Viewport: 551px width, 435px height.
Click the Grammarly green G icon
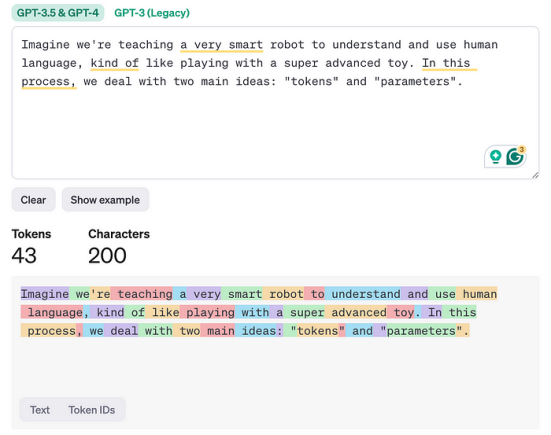coord(514,156)
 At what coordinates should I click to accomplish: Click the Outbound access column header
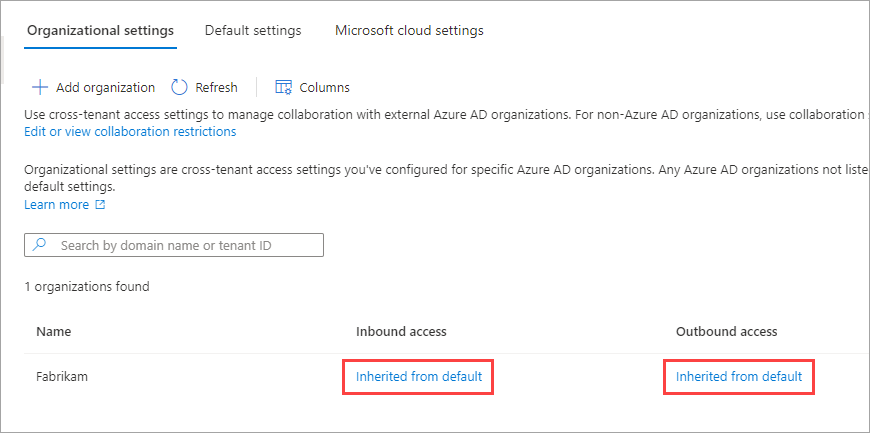coord(726,331)

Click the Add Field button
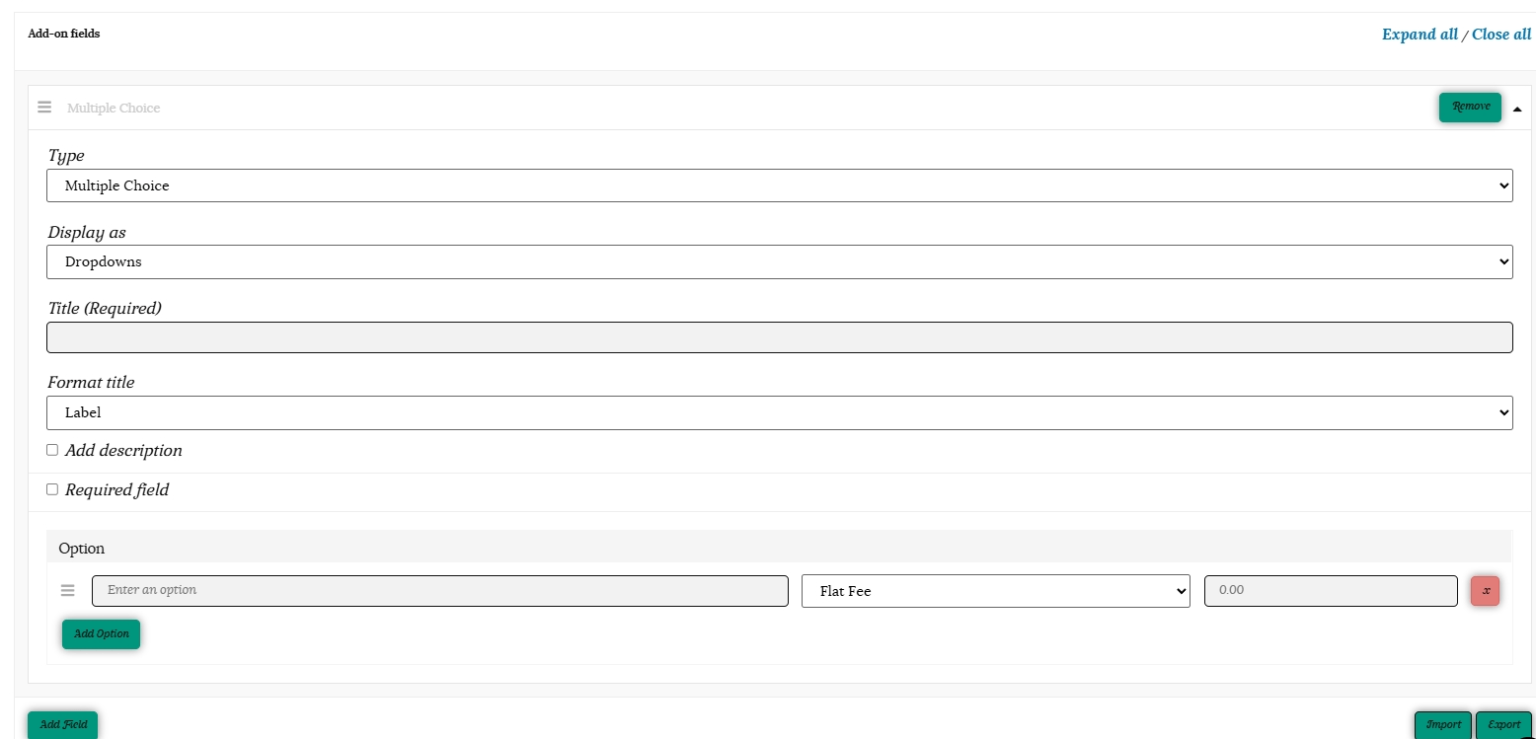63,724
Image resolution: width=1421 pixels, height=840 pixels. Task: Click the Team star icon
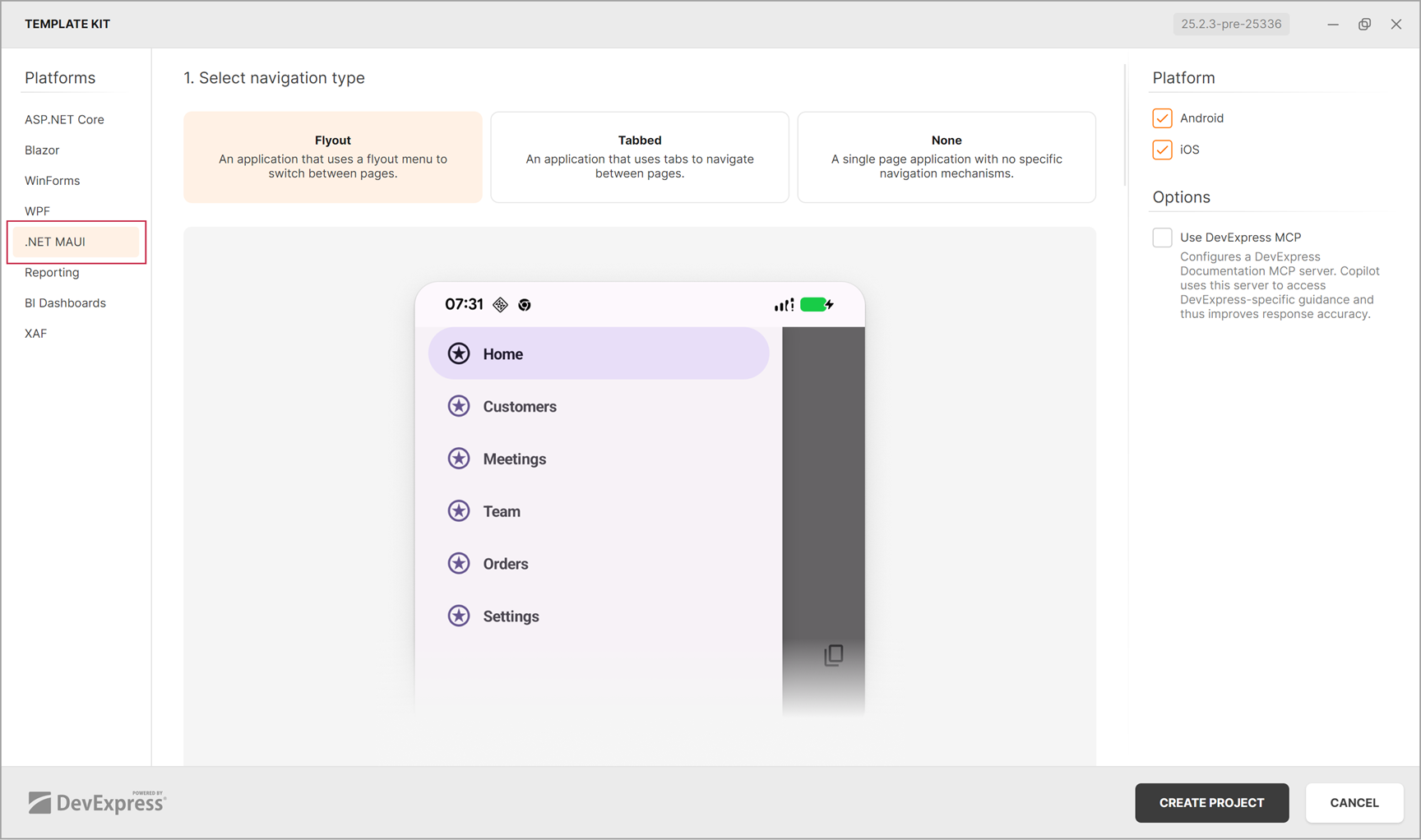[459, 510]
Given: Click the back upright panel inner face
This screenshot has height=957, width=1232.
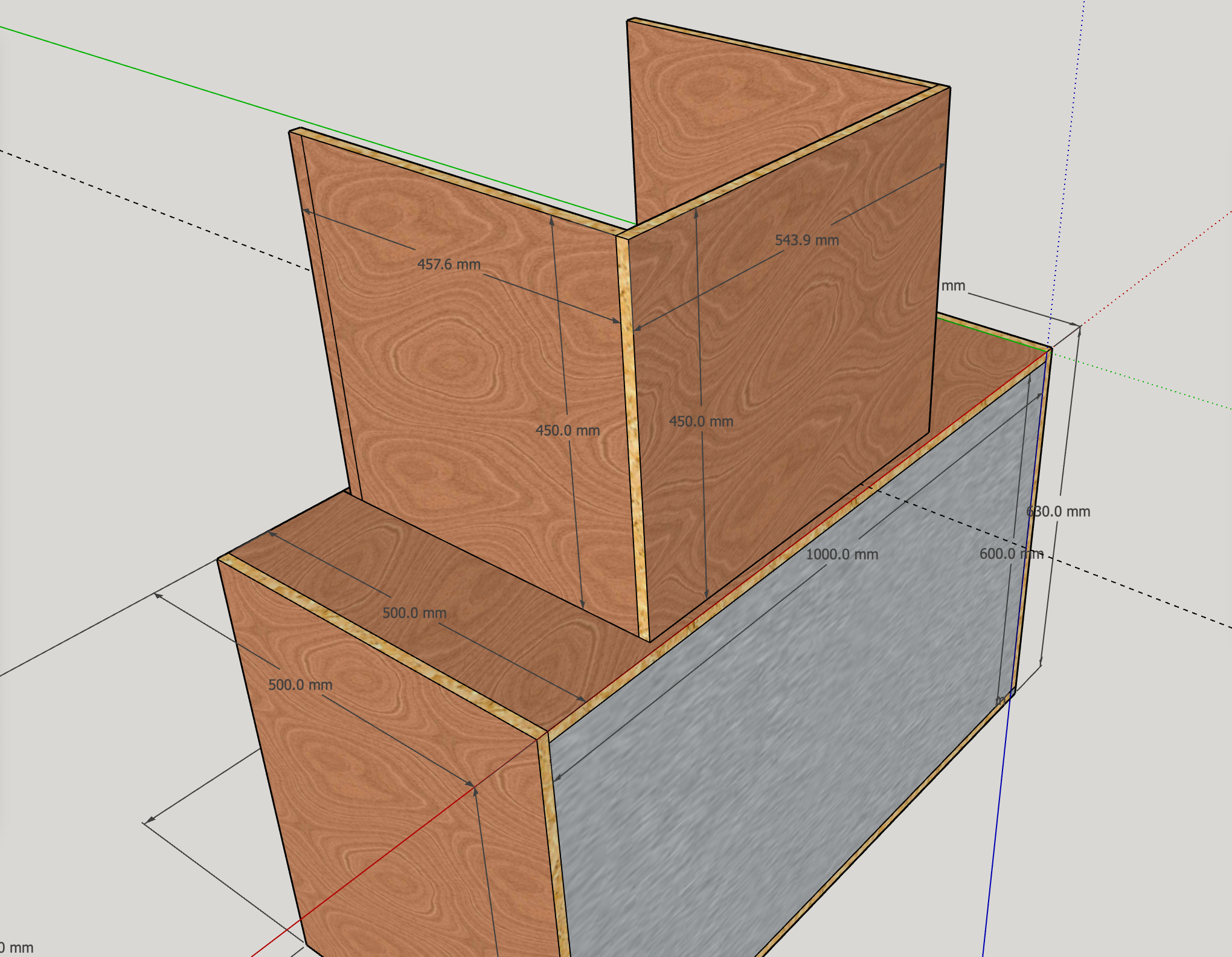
++++++++
What you should do —
Please write out all of these lines again, requests included, and multiply every coordinate in the answers by 1.55, rounding each result to a whole number with halves rounded up. Leave the pictures out of your answer.

Result —
Viewport: 551px width, 435px height.
Click the Grammarly green G icon
coord(797,242)
 At what coordinates should I click to accomplish: Click the Outbound access column header
coord(1125,513)

Click the Add Field button
98,1122
Image resolution: width=1421 pixels, height=840 pixels. Task: Click the Team star icon
[711, 791]
Given: Click the back upright panel inner face
This screenshot has height=957, width=1232.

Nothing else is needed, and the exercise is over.